There's been one topic in the news in recent weeks that I've wanted to bring up in this column; the phenomenon of a rapist marrying his victim in order to get away with his crime.
Now is an appropriate time because there's a movement to have the law allowing this changed here in Bahrain, but from what I've been able to gather it's a pretty regular practice in this part of the world and as a Westerner looking in, it's hard not to be shocked and appalled that such a thing could ever be entertained, let alone allowed.
But, I guess, as with all things, there are different ways to look at it and while I can't ever say I would find an argument to make it OK - enough for me to ever agree such a thing is right - I can see how, in some ways, the practice was born out of a sense of doing right by the victim.
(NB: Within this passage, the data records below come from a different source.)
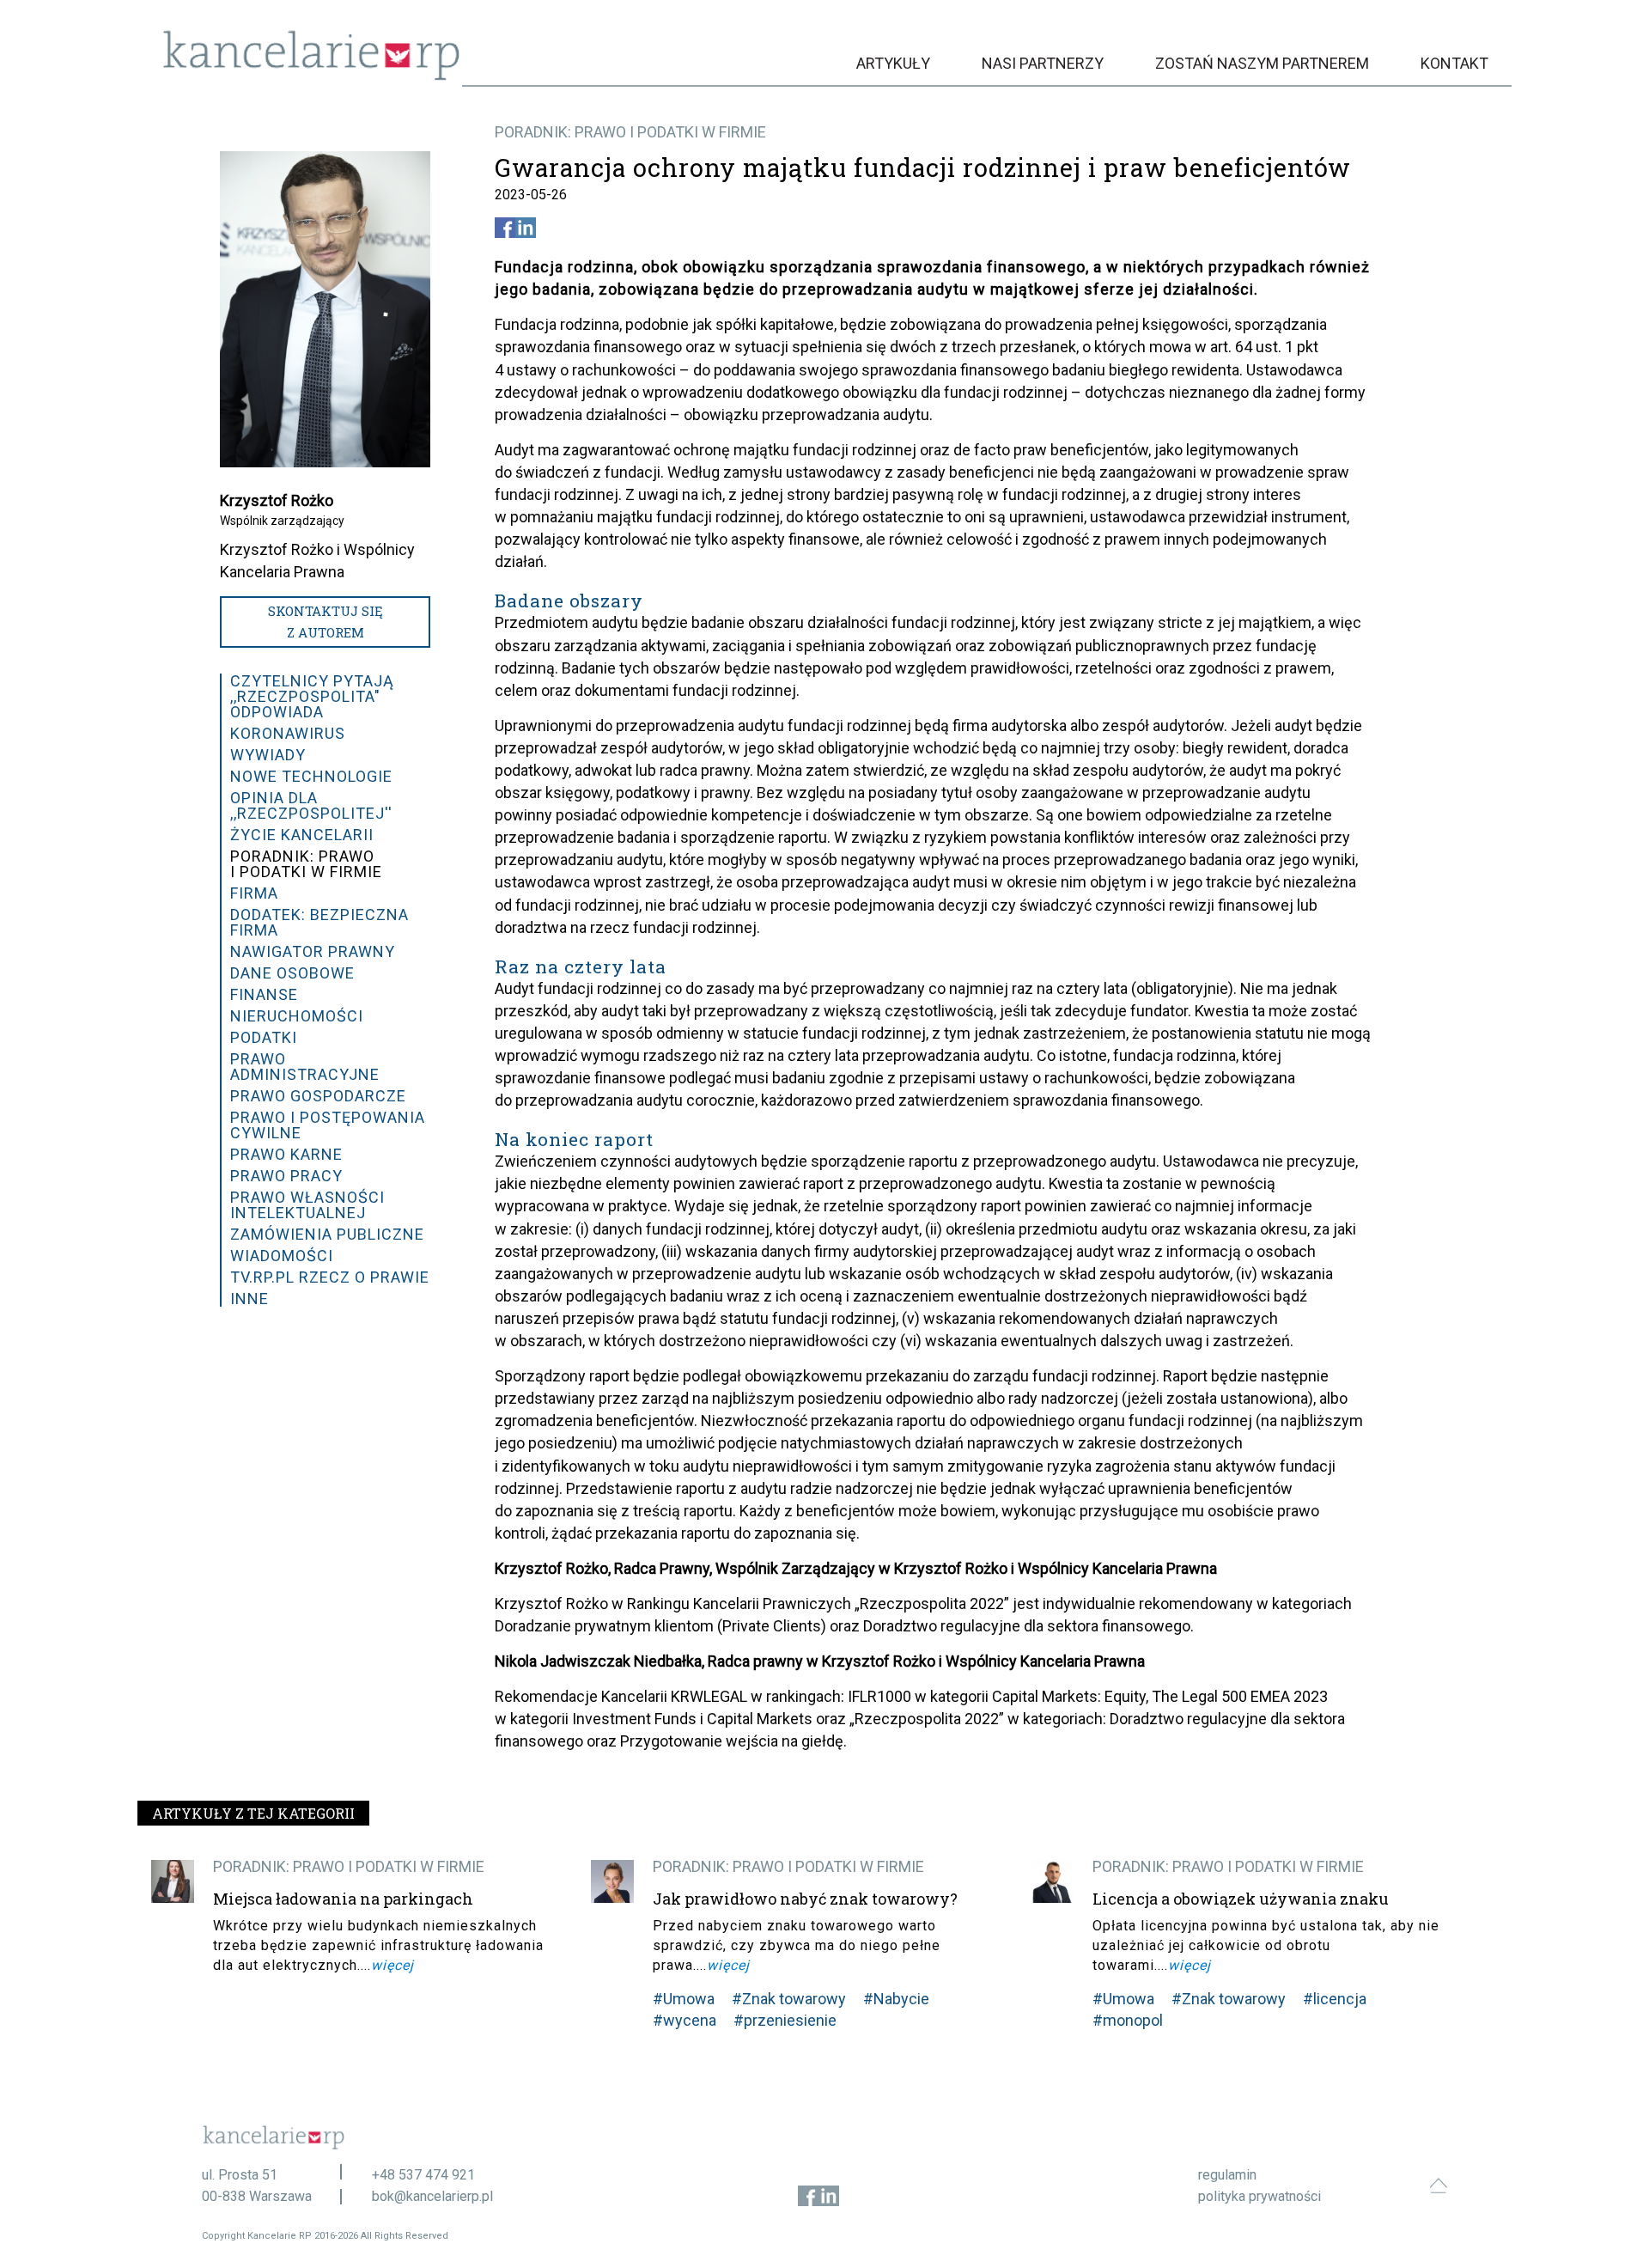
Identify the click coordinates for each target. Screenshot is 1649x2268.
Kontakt (1454, 63)
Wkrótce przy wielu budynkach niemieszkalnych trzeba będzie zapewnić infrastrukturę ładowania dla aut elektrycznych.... (378, 1945)
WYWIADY (268, 755)
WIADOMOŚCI (281, 1256)
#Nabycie (896, 1999)
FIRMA (254, 893)
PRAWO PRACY (286, 1176)
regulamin (1227, 2175)
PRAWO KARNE (286, 1154)
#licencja (1334, 1999)
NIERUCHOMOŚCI (296, 1016)
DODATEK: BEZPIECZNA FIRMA (319, 922)
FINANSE (264, 994)
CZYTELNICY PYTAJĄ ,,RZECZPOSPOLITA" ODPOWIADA (312, 696)
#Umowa (684, 1999)
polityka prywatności (1259, 2196)
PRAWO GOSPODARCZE (318, 1096)
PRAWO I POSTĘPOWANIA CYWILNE (327, 1125)
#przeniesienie (785, 2020)
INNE (249, 1298)
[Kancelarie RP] (311, 76)
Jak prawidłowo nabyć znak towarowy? (805, 1898)
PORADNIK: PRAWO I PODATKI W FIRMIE (630, 132)
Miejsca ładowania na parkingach (343, 1898)
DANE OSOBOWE (292, 973)
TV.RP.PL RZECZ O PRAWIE (329, 1277)
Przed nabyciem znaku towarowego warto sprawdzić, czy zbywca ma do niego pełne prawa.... (796, 1945)
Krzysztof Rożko (276, 500)
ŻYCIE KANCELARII (302, 835)
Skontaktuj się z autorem (325, 621)
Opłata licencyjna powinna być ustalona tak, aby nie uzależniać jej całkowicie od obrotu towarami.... (1265, 1945)
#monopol (1127, 2020)
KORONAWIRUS (287, 733)
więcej (392, 1965)
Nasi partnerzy (1043, 63)
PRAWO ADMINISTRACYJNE (305, 1066)
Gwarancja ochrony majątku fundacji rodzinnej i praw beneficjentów (923, 167)
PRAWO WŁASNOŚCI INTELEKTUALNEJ (307, 1205)
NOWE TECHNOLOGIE (311, 776)
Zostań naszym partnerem (1262, 63)
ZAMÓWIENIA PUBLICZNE (327, 1234)
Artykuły (893, 63)
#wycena (684, 2020)
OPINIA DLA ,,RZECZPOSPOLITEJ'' (311, 805)
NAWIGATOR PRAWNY (312, 951)
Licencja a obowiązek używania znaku (1240, 1898)
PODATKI (263, 1037)
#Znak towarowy (789, 1999)
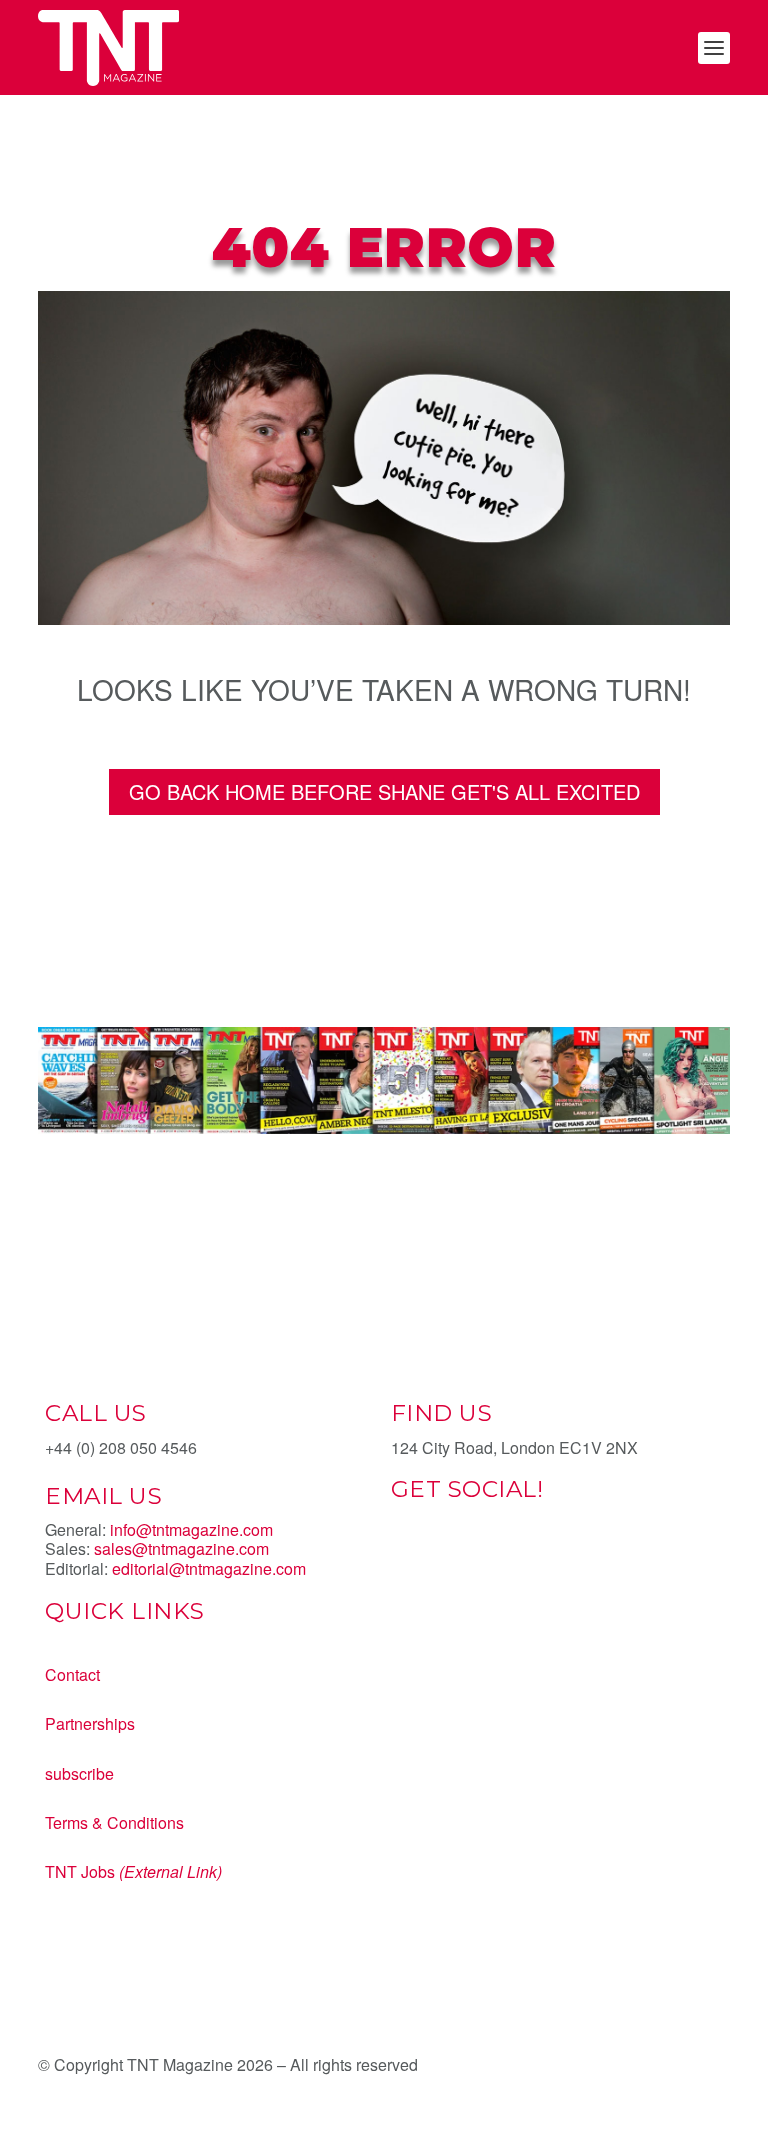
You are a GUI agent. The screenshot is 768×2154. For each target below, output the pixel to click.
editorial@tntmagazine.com (209, 1568)
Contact (72, 1674)
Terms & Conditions (114, 1822)
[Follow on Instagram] (487, 1560)
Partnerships (90, 1723)
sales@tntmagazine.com (181, 1548)
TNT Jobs (80, 1871)
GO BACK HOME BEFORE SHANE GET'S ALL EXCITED (384, 791)
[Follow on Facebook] (407, 1560)
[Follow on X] (447, 1560)
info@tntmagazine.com (191, 1529)
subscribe (79, 1773)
My every instinct on the matter is to proclaim it a backward and ridiculous law I can barely believe is real. Why would the law want to turn a woman over to the one person that has done her the most harm? And, how does marrying her make what happened any less damaging?
The damage inflicted as a result of rape isn't simply about reputation - it's nothing compared to the fear and emotional after effects - and it's an insult to all women around the world to make it acceptable and forgivable just because the man responsible then agrees to marry her.
The very fact that he raped her in the first place shows that he has no respect for women in general, let alone his victim specifically, and that he should be allowed a 'get out of jail free' card is an insult to women everywhere but, with that said, not everything is as clear - cut as it should be.
A YouGov Siraj's lifestyle poll, collected from an Omnibus survey conducted last December found that the majority of women in the UAE said that they would not even report being raped to the police, with 55 per cent of them saying that they would be discouraged by the thought of their, or their family's reputation being soiled.
And, 49 per cent even admitted that they would fear being unjustly accused of immoral behaviour - such was the fate, in one extreme example, of a 13-year-old Muslim girl rape victim from Somalia stoned to death for 'adultery'.
As sad as it is that these thoughts are even out there, it's a reality in this part of the world, and if I'm honest, probably even in some cases in the Western world, where we claim to be more enlightened about these sorts of things.
To be stigmatised with being a rape victim is for many women here a guarantee that no man will ever want to marry them and as such I can just about see how the practice of a rapist marrying his victim first came about; as a way for the victim and the family to save face.
Does that make it right? For my part I'd have to argue that no, such a thing could never be made right, but I was brought up in an atmosphere that would never condone such a thing, but who am I to say how I would feel about the matter had I been brought up with the much more traditional values prevalent in this part of the world?